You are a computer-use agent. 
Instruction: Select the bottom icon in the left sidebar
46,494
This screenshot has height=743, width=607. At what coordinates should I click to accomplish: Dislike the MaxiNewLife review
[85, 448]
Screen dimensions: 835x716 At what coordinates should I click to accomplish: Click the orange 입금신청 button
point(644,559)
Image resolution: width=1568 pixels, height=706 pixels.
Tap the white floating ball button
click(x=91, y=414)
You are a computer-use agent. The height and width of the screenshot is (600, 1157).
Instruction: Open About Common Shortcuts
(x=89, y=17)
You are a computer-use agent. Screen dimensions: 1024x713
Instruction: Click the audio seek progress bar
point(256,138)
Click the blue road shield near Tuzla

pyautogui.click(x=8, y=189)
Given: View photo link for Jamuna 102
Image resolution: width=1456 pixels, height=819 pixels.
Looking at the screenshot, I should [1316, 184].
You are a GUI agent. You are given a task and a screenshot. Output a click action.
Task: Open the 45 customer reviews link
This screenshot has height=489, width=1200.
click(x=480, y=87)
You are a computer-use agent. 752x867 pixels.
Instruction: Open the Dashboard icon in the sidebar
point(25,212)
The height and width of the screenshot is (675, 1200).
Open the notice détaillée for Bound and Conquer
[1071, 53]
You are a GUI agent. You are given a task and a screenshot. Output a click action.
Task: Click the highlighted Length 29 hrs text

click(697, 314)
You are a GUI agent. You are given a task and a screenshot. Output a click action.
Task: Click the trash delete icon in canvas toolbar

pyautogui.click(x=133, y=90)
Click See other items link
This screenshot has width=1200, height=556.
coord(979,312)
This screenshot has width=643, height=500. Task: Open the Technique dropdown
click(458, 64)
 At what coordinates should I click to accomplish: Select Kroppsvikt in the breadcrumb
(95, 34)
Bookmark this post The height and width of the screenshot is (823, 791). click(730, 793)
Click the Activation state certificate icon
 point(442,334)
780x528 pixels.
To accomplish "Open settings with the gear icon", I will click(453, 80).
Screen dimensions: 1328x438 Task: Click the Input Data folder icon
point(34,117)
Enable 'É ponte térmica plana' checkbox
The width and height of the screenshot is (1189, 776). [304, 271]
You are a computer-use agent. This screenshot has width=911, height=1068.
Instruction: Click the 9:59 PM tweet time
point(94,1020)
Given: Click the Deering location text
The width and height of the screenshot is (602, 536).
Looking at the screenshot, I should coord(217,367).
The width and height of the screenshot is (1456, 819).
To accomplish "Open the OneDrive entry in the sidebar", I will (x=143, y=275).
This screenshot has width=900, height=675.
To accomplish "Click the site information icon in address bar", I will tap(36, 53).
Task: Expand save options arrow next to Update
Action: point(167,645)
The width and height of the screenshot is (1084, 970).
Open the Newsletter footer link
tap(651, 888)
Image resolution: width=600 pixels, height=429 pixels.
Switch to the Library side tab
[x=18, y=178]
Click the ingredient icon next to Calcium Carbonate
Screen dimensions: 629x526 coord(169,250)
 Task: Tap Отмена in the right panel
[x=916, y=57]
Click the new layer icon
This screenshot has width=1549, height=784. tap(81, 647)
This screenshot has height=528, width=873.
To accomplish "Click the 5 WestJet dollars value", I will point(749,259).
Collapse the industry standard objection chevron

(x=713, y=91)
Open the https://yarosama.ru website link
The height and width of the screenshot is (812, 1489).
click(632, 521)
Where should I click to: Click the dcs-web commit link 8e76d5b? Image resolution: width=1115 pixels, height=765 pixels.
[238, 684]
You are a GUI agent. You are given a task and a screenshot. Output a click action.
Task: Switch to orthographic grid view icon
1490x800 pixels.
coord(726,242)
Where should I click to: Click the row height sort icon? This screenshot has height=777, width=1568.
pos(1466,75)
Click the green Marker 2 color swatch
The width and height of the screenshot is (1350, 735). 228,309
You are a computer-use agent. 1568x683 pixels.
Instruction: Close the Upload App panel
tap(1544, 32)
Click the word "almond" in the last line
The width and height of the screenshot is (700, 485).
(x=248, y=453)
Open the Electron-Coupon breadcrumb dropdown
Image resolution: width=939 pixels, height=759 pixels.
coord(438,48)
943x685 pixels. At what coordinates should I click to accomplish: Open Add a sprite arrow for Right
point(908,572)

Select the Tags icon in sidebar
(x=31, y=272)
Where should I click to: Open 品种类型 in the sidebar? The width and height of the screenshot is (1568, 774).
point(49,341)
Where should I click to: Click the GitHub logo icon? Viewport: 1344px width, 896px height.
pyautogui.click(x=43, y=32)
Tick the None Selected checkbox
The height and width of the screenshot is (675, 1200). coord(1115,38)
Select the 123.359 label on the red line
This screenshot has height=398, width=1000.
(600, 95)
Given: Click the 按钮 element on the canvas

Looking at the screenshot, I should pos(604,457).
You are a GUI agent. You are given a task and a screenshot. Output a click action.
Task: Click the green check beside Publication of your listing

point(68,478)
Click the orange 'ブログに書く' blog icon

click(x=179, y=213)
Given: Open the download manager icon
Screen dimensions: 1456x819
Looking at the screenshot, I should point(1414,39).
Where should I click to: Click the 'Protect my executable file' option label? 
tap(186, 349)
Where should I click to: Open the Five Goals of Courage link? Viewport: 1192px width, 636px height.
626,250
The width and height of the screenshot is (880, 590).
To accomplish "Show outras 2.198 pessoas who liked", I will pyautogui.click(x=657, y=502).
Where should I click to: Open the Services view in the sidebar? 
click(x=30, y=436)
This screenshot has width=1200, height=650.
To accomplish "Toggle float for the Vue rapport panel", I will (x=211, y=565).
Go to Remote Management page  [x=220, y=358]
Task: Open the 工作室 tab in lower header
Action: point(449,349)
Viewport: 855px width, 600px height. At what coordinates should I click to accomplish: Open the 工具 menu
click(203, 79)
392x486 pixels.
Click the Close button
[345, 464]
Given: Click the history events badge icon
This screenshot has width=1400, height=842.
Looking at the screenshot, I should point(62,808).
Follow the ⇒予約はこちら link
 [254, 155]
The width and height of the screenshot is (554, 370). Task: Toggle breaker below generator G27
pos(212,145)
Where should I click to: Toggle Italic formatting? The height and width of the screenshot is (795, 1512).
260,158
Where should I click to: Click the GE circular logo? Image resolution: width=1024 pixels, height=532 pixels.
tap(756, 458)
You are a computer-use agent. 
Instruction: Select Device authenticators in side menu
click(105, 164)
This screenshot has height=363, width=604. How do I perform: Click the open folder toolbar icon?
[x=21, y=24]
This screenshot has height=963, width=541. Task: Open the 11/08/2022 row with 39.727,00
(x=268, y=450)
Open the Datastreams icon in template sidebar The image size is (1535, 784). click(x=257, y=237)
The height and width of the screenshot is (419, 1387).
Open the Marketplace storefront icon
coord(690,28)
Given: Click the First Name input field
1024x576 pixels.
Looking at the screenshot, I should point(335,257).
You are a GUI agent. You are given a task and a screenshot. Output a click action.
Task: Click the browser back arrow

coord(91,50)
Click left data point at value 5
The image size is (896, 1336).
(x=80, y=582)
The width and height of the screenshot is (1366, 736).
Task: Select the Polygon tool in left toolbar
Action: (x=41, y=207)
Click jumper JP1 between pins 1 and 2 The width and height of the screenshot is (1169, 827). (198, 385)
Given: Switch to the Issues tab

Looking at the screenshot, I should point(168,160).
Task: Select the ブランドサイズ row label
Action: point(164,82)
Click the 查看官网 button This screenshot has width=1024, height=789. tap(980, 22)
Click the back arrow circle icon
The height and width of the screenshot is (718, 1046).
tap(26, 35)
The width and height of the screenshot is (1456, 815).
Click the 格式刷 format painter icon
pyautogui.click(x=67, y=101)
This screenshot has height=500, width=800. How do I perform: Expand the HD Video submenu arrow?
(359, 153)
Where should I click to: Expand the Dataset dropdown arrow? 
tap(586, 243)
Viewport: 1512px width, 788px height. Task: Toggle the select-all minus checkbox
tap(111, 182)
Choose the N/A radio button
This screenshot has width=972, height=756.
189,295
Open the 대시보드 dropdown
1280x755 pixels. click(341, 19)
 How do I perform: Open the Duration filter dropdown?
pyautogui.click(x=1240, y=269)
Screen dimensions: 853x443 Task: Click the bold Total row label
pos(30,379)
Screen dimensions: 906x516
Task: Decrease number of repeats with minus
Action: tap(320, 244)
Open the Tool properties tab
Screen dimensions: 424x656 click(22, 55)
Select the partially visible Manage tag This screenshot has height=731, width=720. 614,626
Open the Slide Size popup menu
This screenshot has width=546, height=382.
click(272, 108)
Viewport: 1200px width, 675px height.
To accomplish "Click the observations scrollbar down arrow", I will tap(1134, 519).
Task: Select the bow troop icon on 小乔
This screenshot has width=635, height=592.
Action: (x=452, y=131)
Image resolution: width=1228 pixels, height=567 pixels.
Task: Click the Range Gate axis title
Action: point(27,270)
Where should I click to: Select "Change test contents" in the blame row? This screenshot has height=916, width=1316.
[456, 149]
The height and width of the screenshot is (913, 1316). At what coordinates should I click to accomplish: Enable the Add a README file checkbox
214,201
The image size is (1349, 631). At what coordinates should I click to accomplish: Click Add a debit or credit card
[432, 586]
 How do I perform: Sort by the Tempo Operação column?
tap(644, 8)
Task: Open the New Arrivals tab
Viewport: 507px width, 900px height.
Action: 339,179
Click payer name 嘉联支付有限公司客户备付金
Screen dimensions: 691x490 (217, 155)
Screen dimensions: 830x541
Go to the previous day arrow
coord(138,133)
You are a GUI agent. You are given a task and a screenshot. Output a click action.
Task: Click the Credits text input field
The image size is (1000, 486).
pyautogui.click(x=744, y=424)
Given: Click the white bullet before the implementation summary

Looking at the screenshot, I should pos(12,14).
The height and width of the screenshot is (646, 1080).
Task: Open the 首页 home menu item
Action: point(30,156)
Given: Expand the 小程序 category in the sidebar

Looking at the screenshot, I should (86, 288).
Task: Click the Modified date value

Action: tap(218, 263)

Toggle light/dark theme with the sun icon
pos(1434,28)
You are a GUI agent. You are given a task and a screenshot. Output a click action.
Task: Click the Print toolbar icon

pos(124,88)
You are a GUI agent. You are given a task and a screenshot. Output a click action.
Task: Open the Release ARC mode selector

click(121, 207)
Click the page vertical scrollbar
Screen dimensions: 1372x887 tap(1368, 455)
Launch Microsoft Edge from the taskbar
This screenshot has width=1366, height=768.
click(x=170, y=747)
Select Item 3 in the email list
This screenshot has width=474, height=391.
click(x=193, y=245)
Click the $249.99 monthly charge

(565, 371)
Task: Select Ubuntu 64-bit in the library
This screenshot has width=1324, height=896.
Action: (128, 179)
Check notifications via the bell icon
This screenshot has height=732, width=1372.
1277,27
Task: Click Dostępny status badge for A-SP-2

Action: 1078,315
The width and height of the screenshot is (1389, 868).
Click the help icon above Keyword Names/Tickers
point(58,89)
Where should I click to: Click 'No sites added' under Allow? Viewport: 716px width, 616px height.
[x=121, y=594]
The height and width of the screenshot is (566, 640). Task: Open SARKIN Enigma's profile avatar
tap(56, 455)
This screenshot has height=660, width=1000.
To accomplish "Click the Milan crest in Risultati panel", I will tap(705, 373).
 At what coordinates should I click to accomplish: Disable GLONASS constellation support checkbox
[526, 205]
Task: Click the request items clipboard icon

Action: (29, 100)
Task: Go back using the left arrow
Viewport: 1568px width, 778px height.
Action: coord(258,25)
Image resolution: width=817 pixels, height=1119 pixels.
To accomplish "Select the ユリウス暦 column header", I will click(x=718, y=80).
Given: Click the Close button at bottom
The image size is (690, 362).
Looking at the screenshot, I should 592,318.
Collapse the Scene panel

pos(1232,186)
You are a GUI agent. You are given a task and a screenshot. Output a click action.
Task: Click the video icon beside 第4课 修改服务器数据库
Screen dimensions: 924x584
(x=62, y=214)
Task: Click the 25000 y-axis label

▶ TASK DIRECTIONS
Rewrite the stretch from the line containing "Screen dimensions: 853x443" through the line containing "click(272, 108)", changing "Tool properties" to "Brush settings" and leaving everything else as it is.

▶ RESULT FOR THIS EXERCISE
Screen dimensions: 853x443 Task: Click the bold Total row label
pos(30,379)
Screen dimensions: 906x516
Task: Decrease number of repeats with minus
Action: tap(320, 244)
Open the Brush settings tab
Screen dimensions: 424x656 click(22, 55)
Select the partially visible Manage tag This screenshot has height=731, width=720. 614,626
Open the Slide Size popup menu
This screenshot has width=546, height=382.
click(272, 108)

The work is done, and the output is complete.